The great Anglican debate does drag on so, doesn't it? Whether or not God hates gays and Jesus doesn't want women dispensing the blood 'n wafers is really of concern to very few. But never mind about all that: a much more interesting argument was raging forty years ago among eighteen million people in the UK, among one hundred and sixty million around the world in the years immediately following, and among untold millions in the years since.
No-one who watched the 1967 BBC TV adaptation of The Forsyte Saga every Sunday night for 26 weeks could fail to take a stance on the relative virtues of Soames Forsyte and Irene née Heron, then Forsyte, then Heron, then Forsyte again. The divide was not along gender lines: many women thought Irene tiresome and wet, and not all men were on the side of the arrogant and boring Soames. Perhaps the majority view was that neither would be any fun to know and that it was only the brilliance of the two actors which made watching them tearing bits out of each other week after week an experience to savour.

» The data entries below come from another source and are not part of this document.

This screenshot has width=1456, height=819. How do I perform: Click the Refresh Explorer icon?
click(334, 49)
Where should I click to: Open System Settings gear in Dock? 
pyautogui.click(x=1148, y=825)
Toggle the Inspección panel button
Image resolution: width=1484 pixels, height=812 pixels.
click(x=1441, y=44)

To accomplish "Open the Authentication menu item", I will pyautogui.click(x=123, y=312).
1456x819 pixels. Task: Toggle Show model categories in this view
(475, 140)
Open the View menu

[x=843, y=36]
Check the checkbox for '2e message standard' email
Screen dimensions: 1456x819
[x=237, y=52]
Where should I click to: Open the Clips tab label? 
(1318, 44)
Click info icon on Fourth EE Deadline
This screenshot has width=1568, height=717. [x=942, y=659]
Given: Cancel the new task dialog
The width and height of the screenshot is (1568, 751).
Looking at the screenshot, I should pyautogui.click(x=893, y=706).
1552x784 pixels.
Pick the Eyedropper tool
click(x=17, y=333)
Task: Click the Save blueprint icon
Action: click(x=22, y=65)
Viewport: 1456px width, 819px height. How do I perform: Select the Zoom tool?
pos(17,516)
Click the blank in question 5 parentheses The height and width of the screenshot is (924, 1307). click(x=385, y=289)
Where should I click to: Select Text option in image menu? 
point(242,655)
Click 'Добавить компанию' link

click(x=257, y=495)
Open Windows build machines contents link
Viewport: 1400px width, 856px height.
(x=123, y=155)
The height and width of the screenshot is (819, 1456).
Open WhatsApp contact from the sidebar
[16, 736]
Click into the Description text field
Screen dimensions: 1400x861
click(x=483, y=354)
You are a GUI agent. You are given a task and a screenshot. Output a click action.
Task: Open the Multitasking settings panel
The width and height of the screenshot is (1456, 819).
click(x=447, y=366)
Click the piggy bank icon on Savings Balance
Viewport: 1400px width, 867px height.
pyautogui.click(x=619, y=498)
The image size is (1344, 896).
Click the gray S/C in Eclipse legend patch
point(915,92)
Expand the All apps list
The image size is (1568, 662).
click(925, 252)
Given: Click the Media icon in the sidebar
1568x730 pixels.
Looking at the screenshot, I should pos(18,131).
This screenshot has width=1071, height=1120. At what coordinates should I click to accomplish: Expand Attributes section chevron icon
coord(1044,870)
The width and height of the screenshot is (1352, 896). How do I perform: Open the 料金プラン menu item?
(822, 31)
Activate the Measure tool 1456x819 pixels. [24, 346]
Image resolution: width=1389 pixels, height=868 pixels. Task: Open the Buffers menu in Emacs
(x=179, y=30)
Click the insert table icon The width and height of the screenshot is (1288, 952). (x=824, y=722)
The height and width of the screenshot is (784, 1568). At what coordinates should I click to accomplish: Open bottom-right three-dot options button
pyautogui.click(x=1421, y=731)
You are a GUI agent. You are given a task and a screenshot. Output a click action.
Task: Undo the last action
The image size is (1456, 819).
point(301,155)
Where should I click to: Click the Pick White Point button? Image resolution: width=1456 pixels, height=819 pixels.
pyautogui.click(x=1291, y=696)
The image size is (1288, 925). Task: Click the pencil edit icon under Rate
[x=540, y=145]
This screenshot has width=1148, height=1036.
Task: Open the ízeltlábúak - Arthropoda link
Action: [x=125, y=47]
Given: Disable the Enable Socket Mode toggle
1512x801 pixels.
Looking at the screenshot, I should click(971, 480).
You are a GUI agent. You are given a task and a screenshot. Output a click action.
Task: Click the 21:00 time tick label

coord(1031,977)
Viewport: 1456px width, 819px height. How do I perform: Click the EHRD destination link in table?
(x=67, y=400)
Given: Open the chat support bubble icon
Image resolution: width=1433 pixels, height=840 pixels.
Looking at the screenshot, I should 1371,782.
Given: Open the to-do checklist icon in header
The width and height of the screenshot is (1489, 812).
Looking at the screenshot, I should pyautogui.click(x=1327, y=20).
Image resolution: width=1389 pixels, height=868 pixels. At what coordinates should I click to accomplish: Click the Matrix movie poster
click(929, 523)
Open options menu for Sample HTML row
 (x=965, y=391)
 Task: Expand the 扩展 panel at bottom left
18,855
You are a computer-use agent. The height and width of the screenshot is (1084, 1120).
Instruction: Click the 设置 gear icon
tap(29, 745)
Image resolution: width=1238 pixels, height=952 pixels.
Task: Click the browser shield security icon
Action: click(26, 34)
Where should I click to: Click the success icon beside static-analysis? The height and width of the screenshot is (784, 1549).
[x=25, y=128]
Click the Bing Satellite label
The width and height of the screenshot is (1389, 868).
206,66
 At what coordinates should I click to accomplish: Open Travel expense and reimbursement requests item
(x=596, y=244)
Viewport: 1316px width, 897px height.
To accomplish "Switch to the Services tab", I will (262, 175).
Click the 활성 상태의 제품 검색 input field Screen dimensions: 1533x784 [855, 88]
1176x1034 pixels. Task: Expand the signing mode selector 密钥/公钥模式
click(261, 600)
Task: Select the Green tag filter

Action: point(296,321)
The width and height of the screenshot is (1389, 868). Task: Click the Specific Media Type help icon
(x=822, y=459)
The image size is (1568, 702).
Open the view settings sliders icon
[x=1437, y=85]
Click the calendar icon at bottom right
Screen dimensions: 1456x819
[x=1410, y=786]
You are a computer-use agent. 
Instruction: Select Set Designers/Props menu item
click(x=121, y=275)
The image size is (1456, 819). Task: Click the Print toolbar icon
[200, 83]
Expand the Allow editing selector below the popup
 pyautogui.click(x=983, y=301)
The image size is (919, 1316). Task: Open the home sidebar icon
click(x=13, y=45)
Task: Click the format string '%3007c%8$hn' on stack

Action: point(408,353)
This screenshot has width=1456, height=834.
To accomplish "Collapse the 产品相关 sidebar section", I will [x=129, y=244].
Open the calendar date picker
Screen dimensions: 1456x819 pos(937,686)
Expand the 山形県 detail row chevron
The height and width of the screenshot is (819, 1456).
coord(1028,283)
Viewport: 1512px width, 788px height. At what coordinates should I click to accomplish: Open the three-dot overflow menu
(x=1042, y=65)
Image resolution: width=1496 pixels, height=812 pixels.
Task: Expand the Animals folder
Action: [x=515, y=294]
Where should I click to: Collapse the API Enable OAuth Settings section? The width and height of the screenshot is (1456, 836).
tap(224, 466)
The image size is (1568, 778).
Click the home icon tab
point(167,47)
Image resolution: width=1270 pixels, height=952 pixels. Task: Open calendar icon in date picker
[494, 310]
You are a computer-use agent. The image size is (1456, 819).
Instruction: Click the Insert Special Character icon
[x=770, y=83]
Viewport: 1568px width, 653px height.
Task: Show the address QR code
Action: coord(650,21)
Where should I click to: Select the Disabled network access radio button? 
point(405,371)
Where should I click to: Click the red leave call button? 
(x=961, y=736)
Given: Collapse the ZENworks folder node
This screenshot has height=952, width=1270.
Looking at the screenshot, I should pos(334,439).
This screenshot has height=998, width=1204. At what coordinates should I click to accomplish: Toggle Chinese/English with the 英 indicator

And watch them we did. First it was Saturday evenings on BBC2 from January 7 to July 1, 1967 and then it was repeated on Sundays on BBC1 starting on September 8; for six months after that, on every Sunday evening the pubs were empty and attendance at Evensong was very poor. Each instalment ended with a cliff-hanger, and indeed the bosses of one U.S. television station decided its viewers could not be expected to wait for the next episode, and showed the entire series in one chunk, which lasted twenty-three hours fifty minutes.
I have been watching it on rented DVDs and have reached Episode 13, just halfway, up to where the first generation of Forsytes has started dying off, not before time.
Where do I stand on all this, you ask? Well, I seem to remember that the first time round I identified with the younger set and rooted for Irene with her sensational wigs and impossibly long neck, but now my sympathy is all with Soames who had the rotten luck to fall in love with the wretched woman.